The Greater Mekong Subregion (GMS) comprises Cambodia, the People's Republic of China (PRC), Lao People's Democratic Republic (Lao PDR), Myanmar, Thailand, and Vietnam. In 1992, with the Asian Development Bank (ADB)'s assistance, the six countries entered into a programme of subregional economic cooperation designed to enhance economic relations among the countries. The establishment of an integrated subregional electric power market is a major component of the economic cooperation of the GMS countries.
When the idea of the subregional power market was first conceived in the early 1990s, the main concern was to ensure an adequate energy supply at the least cost to meet the requirements of economic development in the subregion, which is one of the fastest growing areas in the world.

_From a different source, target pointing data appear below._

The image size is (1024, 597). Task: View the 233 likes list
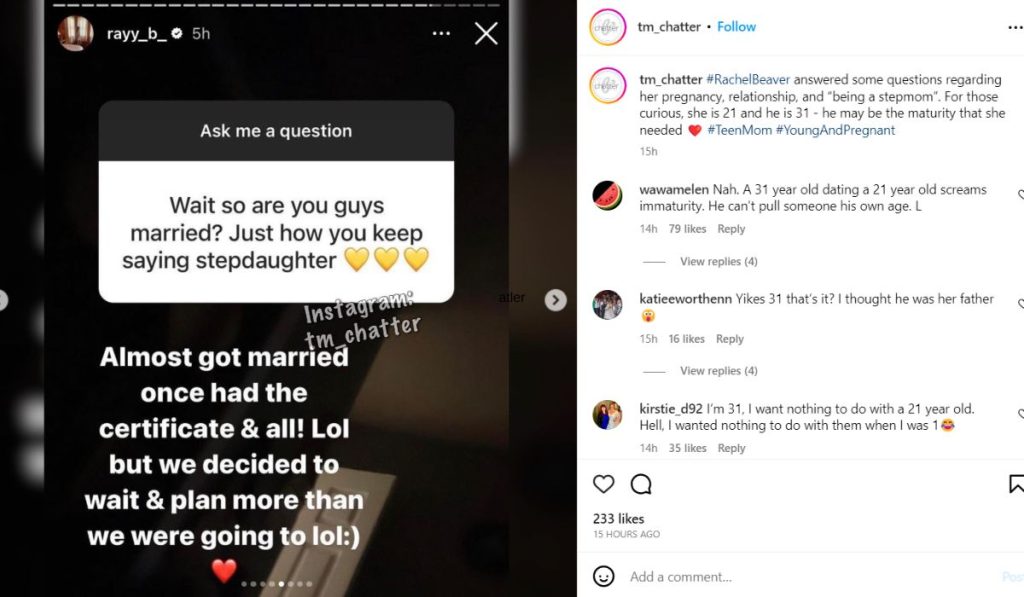618,519
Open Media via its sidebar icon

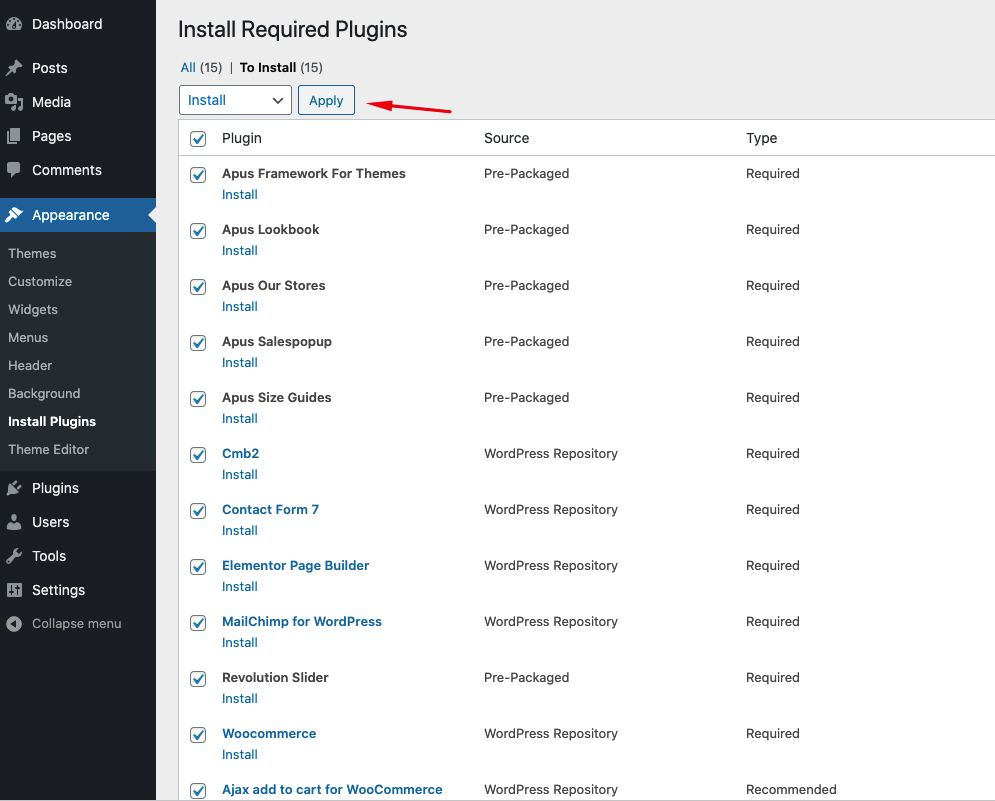click(14, 102)
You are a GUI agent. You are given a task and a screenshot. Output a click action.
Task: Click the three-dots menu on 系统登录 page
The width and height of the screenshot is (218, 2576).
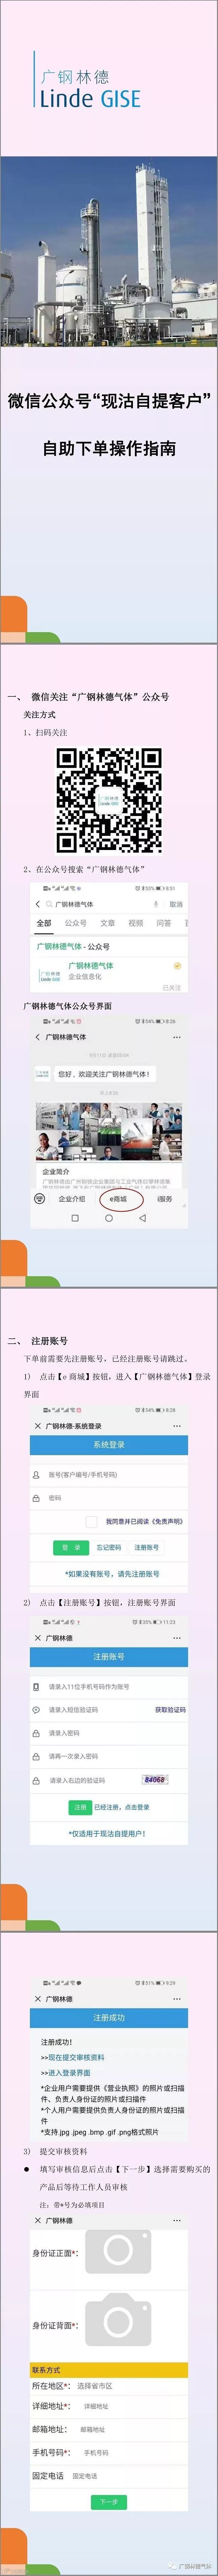coord(177,1426)
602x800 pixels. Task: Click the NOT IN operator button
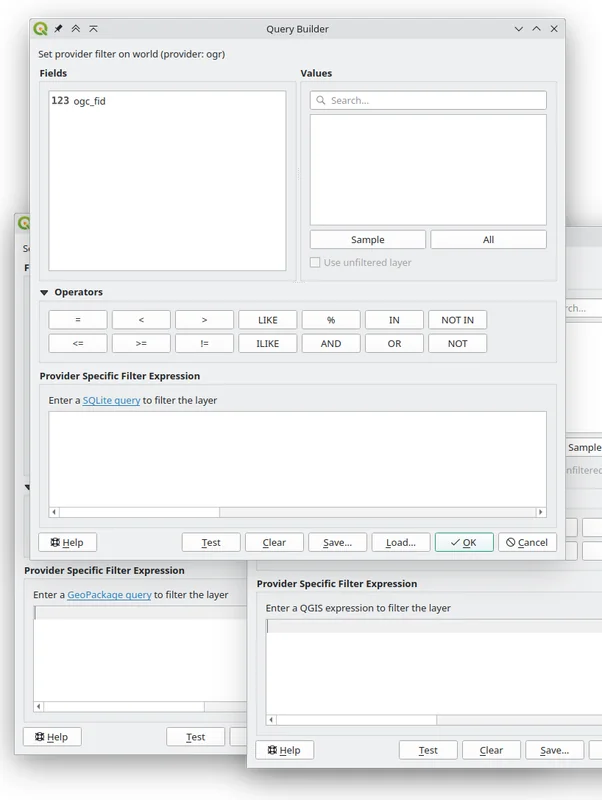(x=457, y=320)
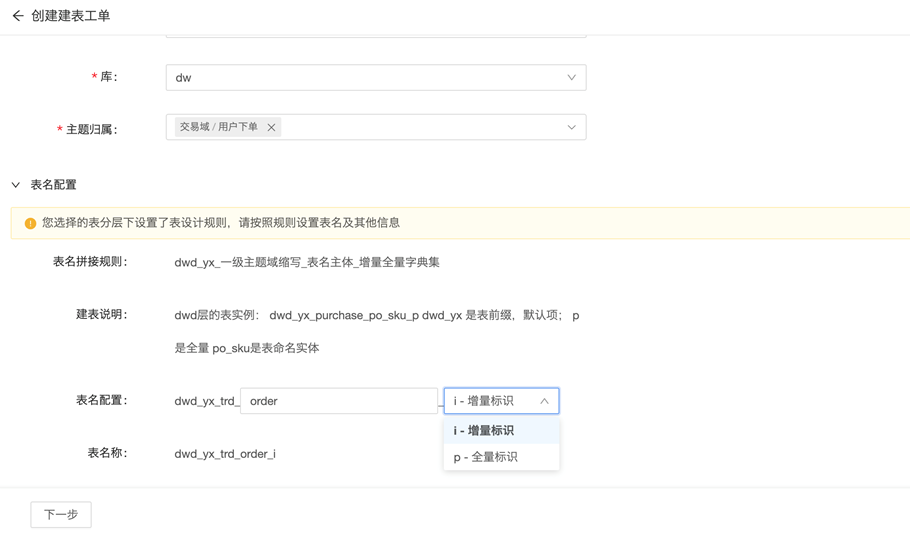This screenshot has width=910, height=537.
Task: Click the up arrow on the 增量标识 selector
Action: pyautogui.click(x=544, y=401)
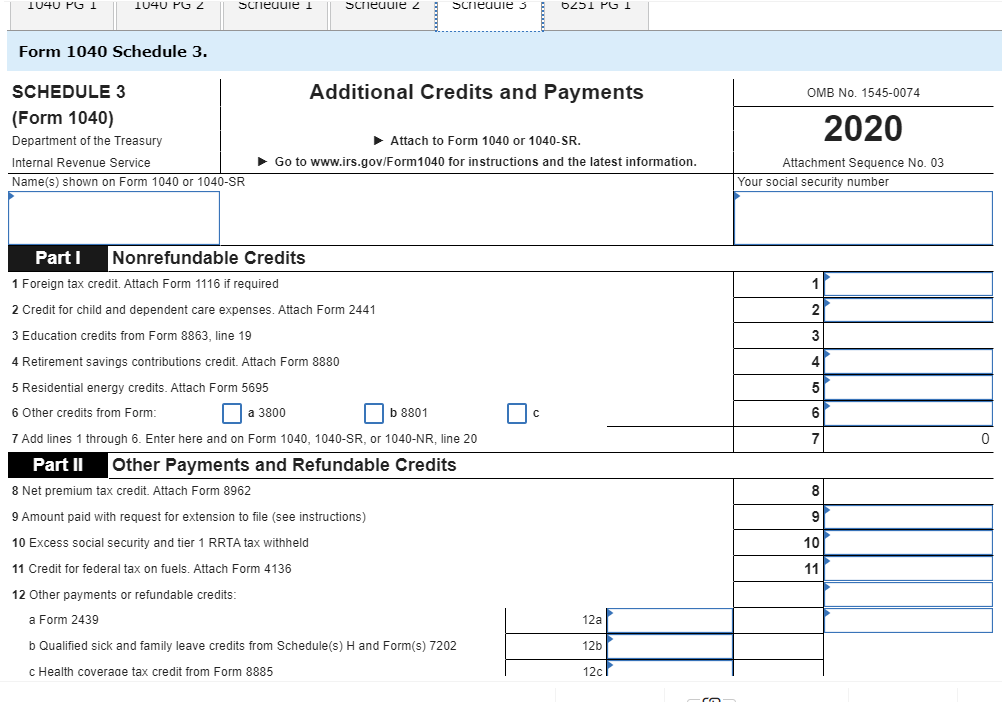Click the blue arrow on line 9 extension field
Image resolution: width=1002 pixels, height=702 pixels.
827,510
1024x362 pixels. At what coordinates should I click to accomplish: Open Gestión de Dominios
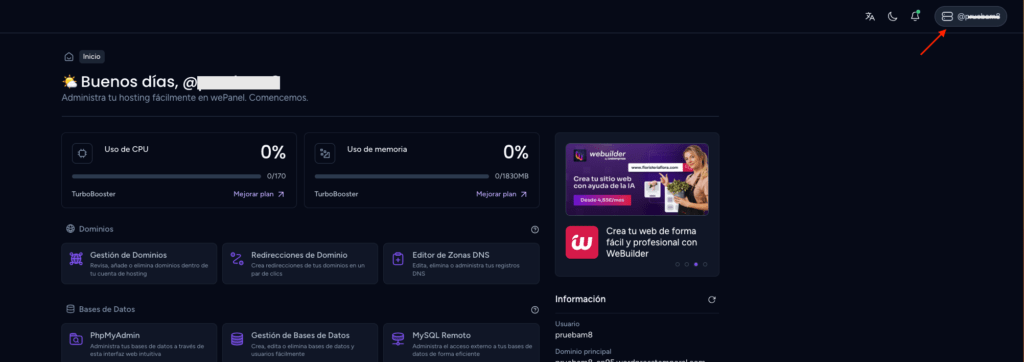coord(139,263)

As the subregional power sector integration gradually takes shape amid growing international concerns on climate change, the GMS countries have come to realize that cooperation in the energy sector is also an effective way to achieve low carbon development in the subregion. To this end, the GMS countries decided to expand their cooperation in the energy sector to include energy efficiency, renewable energy, and clean fuels.
On the basis of an overview of the current status of the energy sector integration, particularly in the power sector of the GMS countries, this chapter analyses the potential for carbon emissions reduction in the GMS countries through subregional cooperation. In particular, the GMS cooperation model in the energy sector is proposed as one of the means of addressing global climate change.
Current Status of Power Interconnection and Energy Sector Cooperation in the GMS
The GMS has diverse energy resources that are unevenly distributed among its member countries. Although the subregion is well endowed with hydropower and fossil fuel resources, most of the exploitable resources are concentrated locally. Hydropower resources are abundant in the Lao PDR, Myanmar, and Yunnan, PRC, and are expected to exceed their own demands for the foreseeable future. Most of the fossil fuel resources (oil and gas) are in Yunnan, PRC, and Myanmar, and, to a lesser extent, in Vietnam. Thailand has limited domestic gas and oil reserves, and the country is expected to rely on imports for its future energy needs.